**Source text:**

>> Begin

Office of the Spokesman

                                Remarks by 
                 Deputy Secretary of State Strobe Talbott 
                         United Nations Conference  
              on the Protection of the Marine Environment  
                       from Land-Based Activities. 
                            October 31, 1995 

On behalf of Secretary of State Christopher, let me welcome all of you 
to the Loy Henderson auditorium and the State Department this morning. 
This is an impressive gathering, both quantitatively and qualitatively.  
I understand that there are representatives of 102 governments and 31 
non-governmental and inter-govovernmental organizations here for this 
And as I understand it, the common denominoator of this otherwise 
diverse group is expertise and commitment in a field vital to the life 
of the planet and of our species. 
I know that you have a lot of important work to do, so I'll going to 
keep my remarks short, so as to let you get down to business as quickly 
as possible.

>> End

**Tasks to complete:**
1. Repeat everything in the Talbott remarks from "October 31, 1995" down to "quantitatively and qualitatively.".
2. Answer these questions from the Talbott remarks:
(a) On whose behalf does Talbott welcome the audience?
(b) On what date were the remarks given?
(c) How many governments are said to have representatives at the gathering?
The rows bear no relation to the Talbott remarks.

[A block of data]
>> Begin

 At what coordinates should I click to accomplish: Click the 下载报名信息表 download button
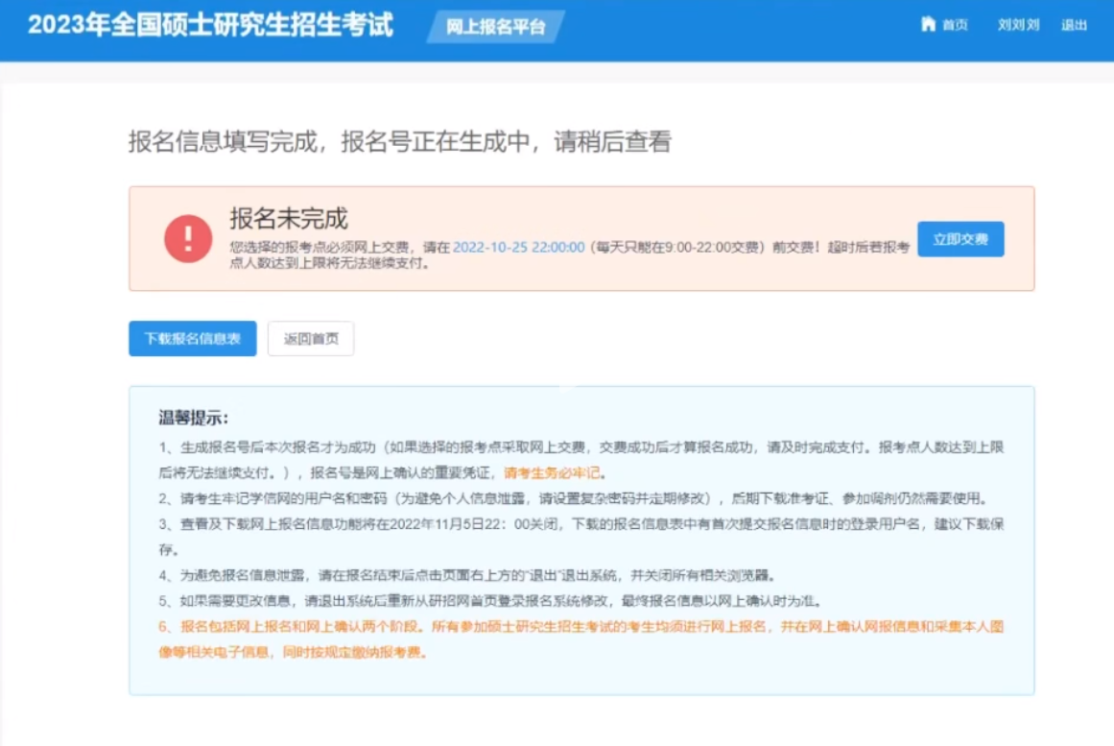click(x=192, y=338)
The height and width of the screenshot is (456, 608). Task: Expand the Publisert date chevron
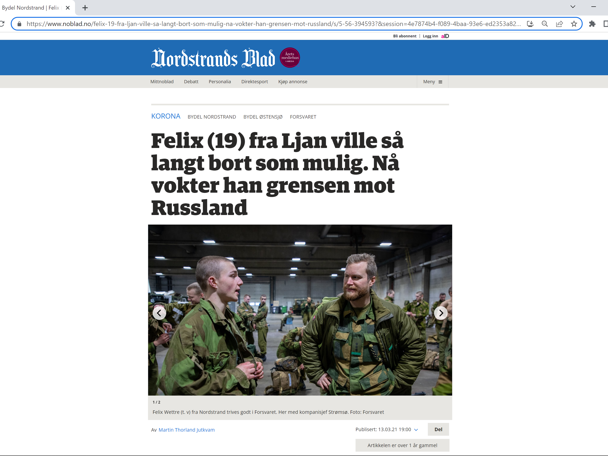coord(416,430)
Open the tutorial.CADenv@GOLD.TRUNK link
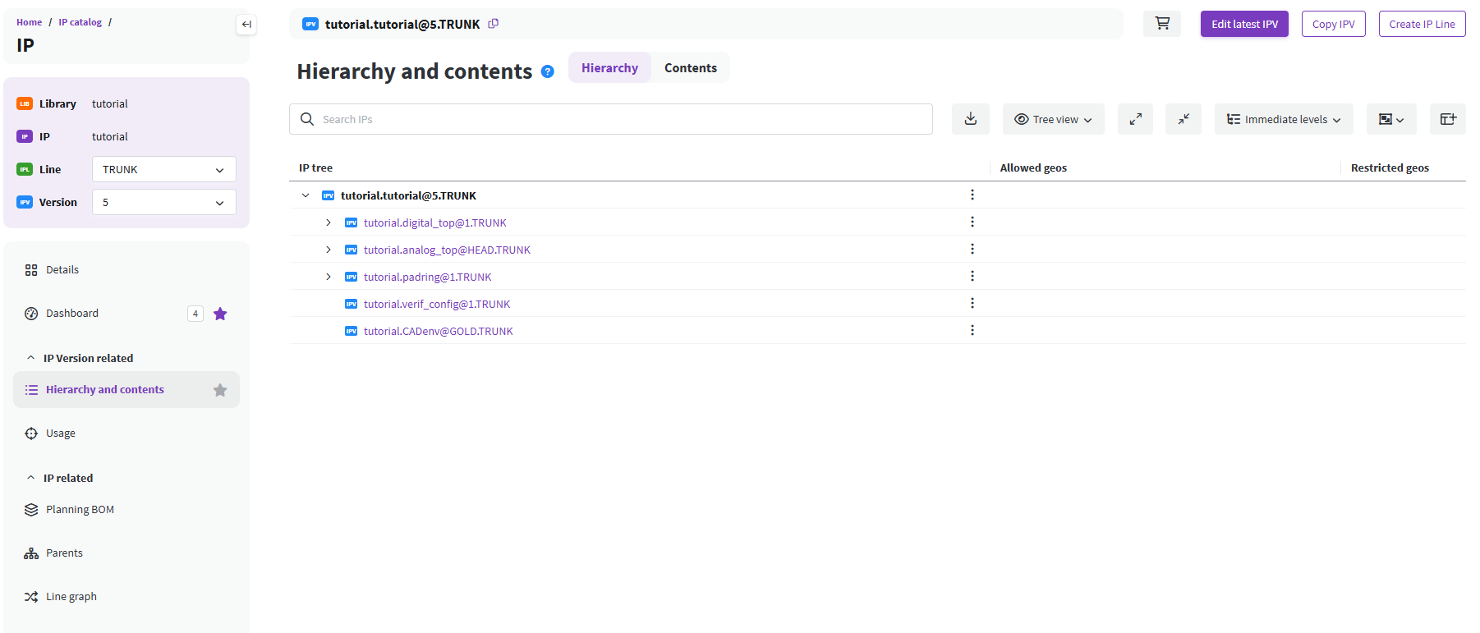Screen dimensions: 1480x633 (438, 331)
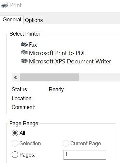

>> End

**Final results:**
1.
October 31, 1995 

On behalf of Secretary of State Christopher, let me welcome all of you 
to the Loy Henderson auditorium and the State Department this morning. 
This is an impressive gathering, both quantitatively and qualitatively.

2.
(a) Secretary of State Christopher
(b) October 31, 1995
(c) 102